一方で、生活保護申請は、本人の意思に基づき行うことを原則としていることは登記や訴訟と同じですが、何故か代理人申請を認めないとされております。

厚生労働省は生活保護問答集の中で「代理人による保護の申請は認められるか。」という問いの中で「代理人による保護申請はなじまないと解される」という見解を示し、現在もこの見解に基づいて代理人申請を断固認めないというスタンスをとっております。日弁連はこの方針に反発し、厚労省に対して意見書を提出しましたが、現在もこの見解は変わっておらず本人申請以外は認めないままとなっております。

この見解のため、被保佐人や被補助人で意思表示が十分できない方が入院等で生活が送れなくなったときに大変困る事態になっております。
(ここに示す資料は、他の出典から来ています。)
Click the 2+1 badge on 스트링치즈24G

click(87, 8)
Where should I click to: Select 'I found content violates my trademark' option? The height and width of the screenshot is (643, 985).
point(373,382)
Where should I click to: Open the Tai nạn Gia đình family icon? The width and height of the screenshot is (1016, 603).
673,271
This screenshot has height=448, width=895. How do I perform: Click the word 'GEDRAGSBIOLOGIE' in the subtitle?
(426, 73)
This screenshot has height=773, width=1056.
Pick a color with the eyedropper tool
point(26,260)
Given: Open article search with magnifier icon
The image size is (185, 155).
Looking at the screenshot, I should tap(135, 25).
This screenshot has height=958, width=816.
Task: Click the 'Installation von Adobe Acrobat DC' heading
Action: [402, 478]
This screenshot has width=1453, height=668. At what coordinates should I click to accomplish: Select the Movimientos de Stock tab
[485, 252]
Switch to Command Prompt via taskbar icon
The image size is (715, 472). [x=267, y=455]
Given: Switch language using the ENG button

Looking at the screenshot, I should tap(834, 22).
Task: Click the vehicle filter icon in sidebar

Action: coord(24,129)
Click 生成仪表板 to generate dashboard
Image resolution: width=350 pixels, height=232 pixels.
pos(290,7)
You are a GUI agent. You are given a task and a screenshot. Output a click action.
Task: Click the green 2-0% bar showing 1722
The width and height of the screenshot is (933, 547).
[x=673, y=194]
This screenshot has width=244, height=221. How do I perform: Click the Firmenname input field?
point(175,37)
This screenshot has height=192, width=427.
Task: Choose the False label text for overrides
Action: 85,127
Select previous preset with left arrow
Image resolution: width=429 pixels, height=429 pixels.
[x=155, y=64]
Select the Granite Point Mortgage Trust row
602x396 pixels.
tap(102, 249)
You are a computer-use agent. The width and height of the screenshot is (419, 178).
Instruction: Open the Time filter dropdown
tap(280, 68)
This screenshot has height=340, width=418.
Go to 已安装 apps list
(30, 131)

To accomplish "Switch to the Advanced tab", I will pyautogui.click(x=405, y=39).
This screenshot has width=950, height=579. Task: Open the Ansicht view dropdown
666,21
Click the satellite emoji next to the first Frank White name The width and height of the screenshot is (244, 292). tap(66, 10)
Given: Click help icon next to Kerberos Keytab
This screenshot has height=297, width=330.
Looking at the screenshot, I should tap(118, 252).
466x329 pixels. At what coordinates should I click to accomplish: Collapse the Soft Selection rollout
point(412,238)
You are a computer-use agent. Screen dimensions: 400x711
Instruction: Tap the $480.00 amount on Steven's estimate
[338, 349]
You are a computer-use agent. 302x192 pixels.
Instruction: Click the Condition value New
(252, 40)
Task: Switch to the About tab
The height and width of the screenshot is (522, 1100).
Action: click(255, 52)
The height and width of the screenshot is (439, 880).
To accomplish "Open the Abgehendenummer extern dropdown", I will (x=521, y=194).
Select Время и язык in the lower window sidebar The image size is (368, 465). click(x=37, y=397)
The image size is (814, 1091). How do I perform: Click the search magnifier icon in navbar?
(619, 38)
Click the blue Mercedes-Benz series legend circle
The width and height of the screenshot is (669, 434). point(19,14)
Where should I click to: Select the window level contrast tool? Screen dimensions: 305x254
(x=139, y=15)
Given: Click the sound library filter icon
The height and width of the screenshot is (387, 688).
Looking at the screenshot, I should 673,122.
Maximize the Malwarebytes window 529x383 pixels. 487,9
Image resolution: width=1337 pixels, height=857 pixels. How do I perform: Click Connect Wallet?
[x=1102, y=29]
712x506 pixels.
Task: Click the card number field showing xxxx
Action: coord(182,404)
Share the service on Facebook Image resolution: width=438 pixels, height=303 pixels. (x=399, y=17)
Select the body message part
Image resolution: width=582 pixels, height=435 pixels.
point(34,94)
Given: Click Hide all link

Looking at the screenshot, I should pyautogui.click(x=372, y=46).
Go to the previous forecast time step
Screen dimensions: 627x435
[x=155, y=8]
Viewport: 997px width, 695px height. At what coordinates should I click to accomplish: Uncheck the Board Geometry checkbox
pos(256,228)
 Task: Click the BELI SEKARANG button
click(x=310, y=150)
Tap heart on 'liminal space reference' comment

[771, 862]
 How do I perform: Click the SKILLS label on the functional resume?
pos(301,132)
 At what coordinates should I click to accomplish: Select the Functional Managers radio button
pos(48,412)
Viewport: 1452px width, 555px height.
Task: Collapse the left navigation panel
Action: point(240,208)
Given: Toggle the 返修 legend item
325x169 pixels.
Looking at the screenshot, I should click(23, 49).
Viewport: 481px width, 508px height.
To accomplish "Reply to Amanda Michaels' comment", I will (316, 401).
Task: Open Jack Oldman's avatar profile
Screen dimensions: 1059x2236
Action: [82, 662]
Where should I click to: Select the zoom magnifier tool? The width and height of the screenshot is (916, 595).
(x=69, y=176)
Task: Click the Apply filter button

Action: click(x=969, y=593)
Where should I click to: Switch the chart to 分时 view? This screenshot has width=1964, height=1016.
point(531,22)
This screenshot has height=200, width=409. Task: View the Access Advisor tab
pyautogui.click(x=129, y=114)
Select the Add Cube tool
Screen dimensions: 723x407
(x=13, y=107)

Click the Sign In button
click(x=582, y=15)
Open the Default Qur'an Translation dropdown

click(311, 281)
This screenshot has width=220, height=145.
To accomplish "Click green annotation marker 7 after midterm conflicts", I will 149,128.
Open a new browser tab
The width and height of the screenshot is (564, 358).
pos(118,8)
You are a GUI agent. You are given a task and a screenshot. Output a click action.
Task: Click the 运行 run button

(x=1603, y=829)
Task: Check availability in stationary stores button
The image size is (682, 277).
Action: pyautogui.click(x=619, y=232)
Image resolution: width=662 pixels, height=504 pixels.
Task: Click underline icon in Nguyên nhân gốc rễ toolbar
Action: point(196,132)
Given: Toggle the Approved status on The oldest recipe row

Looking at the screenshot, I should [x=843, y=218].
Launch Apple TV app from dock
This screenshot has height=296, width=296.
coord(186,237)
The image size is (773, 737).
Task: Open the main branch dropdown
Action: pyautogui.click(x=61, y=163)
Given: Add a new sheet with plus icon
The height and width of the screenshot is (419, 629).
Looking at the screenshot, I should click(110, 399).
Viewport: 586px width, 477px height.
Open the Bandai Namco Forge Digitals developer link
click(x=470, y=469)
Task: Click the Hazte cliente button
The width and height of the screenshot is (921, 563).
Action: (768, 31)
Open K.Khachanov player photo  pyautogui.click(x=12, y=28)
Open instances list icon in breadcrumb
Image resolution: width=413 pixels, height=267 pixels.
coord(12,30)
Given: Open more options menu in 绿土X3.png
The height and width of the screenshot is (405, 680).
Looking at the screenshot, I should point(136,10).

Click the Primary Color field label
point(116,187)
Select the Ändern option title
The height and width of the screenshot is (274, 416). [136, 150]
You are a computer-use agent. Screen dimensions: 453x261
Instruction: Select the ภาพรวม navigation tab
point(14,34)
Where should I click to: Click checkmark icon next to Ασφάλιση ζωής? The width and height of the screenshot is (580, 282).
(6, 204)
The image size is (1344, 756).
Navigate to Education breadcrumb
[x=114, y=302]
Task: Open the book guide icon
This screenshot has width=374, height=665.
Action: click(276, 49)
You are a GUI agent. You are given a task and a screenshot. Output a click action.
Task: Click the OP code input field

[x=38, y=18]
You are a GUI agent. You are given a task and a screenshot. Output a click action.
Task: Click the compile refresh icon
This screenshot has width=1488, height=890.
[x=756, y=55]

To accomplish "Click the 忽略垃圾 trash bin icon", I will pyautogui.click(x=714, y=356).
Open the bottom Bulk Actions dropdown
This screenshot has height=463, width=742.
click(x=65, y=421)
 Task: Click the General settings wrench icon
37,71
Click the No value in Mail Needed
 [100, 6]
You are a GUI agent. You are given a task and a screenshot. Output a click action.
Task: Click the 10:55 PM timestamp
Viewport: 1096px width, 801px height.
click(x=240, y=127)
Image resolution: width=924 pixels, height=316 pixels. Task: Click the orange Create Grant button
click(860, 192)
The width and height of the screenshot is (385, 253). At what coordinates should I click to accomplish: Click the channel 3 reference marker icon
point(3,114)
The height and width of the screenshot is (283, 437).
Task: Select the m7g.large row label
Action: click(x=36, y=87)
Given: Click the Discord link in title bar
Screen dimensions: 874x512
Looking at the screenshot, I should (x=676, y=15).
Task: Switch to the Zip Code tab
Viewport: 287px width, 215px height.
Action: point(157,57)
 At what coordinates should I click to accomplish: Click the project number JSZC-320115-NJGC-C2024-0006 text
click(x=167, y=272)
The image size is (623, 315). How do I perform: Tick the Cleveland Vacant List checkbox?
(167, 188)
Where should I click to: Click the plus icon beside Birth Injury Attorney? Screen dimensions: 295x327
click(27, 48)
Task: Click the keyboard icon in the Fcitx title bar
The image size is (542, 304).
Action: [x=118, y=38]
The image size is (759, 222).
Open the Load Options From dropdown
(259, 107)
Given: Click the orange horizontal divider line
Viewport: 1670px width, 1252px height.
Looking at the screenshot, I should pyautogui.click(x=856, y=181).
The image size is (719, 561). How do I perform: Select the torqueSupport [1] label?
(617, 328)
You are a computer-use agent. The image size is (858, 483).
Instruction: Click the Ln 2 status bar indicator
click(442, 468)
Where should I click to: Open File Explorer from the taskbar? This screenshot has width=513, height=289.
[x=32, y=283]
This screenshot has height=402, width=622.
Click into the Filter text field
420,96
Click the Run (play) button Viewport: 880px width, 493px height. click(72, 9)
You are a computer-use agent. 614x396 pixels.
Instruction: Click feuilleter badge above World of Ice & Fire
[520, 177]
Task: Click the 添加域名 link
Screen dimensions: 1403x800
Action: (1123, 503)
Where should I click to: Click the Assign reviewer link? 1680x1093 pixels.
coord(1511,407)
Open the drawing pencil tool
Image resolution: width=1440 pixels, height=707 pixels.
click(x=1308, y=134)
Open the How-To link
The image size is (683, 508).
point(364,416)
被保佐人や被補助人の中には、人と会うことを極端に嫌ったり、財産管理を保佐人や補助人が行っているため自身の困窮状況がわからず市役所の方との面会を頑なに拒む方がいらっしゃいます。本人と直接面談できない場合は、生活保護の手続きが取れなくなることもあります。こうなってしまうと必要な治療を拒否されたりして最悪命を落とす事態になることもあり得ます。

 

一応生活保護には、職権保護の規定が25条に定められておりますが、なかなかハードルが高いのが実情です。

少なくとも被保佐人や被補助人には代理申請を認めて欲しいと思います。

 

(職権による保護の開始及び変更)

第二十五条 保護の実施機関は、要保護者が急迫した状況にあるときは、すみやかに、職権をもつて保護の種類、程度及び方法を決定し、保護を開始しなければならない。